Target vs. Macy's: A tale of two holiday ads
Target and Macy’s both released their holiday ads today, with two strikingly different approaches. Target has dozens of cheery spots from Mother New York; the anthem ad is set to a Sam Smith remix of “I Feel Love,” and is “jam-packed with products, including a sheepskin table runner, family pajamas and a ‘Frozen 2’ castle,” Adrianne Pasquarelli writes in Ad Age. Macy’s, meanwhile, worked with BBDO New York on a tale about a girl who wants to be Santa when she grows up. Pasquarelli writes: “Using longer, emotional content is not new to Macy’s ... The spots are less product-, price- and promotion-focused than that of other retailers Macy’s competes with.” Including Target. So which approach will sell more doll houses and fuzzy slippers?

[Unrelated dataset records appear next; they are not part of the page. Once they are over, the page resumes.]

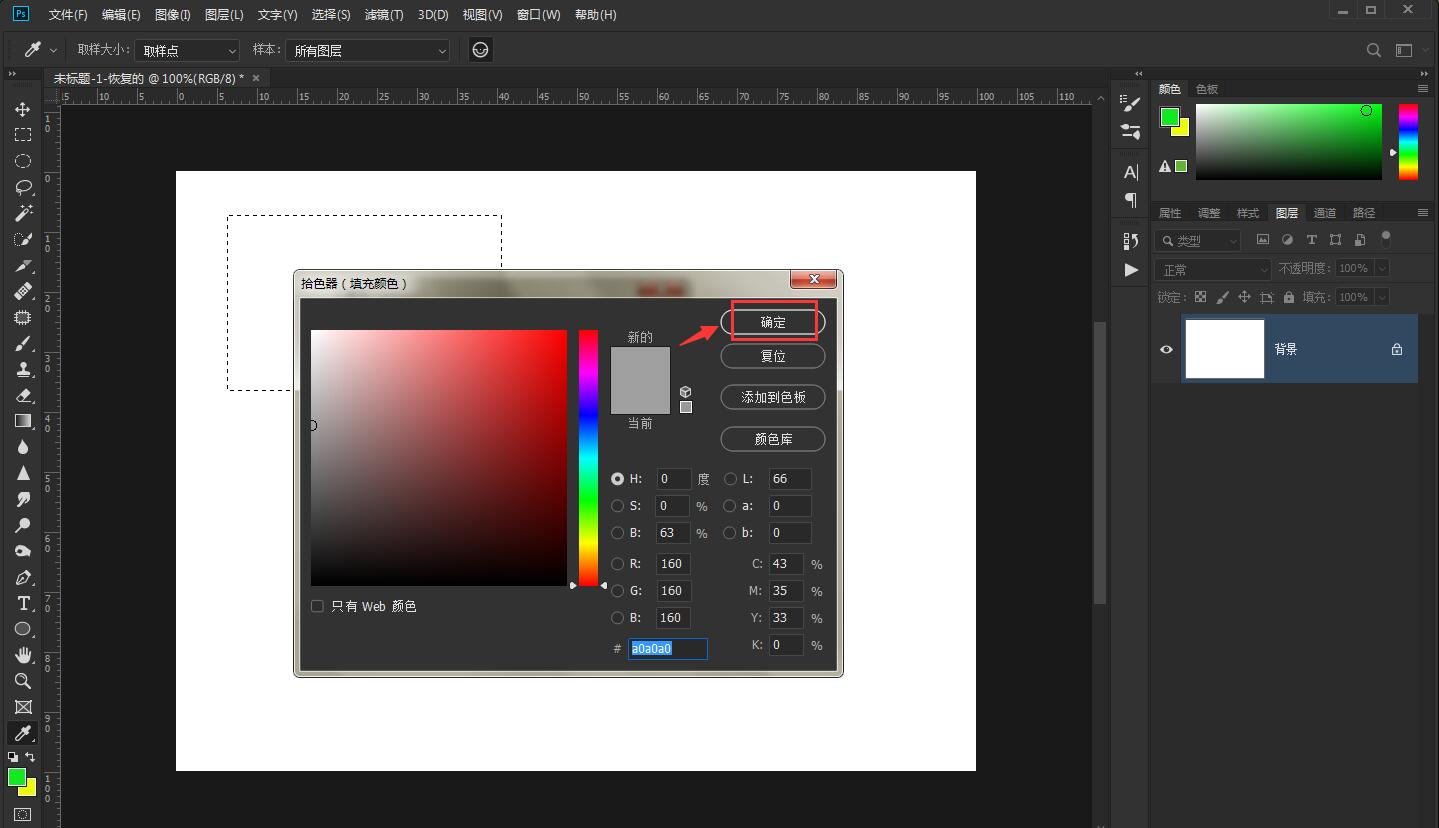Image resolution: width=1439 pixels, height=828 pixels.
Task: Select the Zoom tool in toolbar
Action: pyautogui.click(x=22, y=681)
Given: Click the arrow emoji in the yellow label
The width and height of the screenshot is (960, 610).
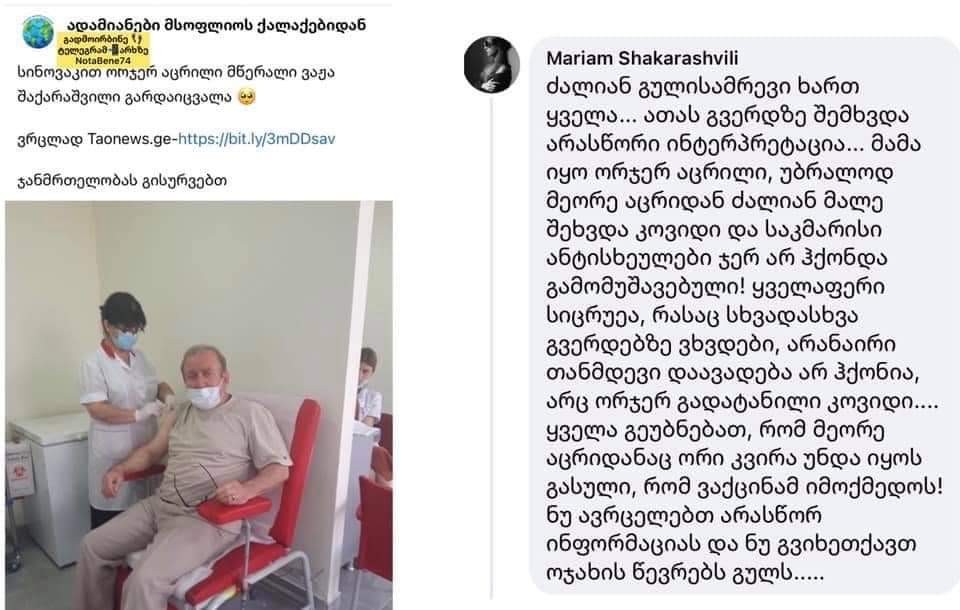Looking at the screenshot, I should [x=136, y=39].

R.I.P.: Utah is getting rid of a Prohibition-era rule that limited sales of stronger beer brews. In Salt Lake City, the brand staged a “funeral” for 3.2 percent alcohol-by-weight beers that became a staple under the longtime rules. Read more by Ad Age’s E.J. Schultz.
For the record: According to Nielsen live-plus-same-day data, Wednesday’s World Series Game 7 on Fox “averaged 23 million viewers and a 13.1 household rating, making it the 20th most-watched broadcast of 2019,” Ad Age’s Anthony Crupi writes.
About Deadspin: A slew of journalists at website Deadspin resigned after their new owners, private equity firm Great Hill Partners, ordered them to stick to covering sports. Read why Ad Age’s Simon Dumenco thinks the meltdown was inevitable.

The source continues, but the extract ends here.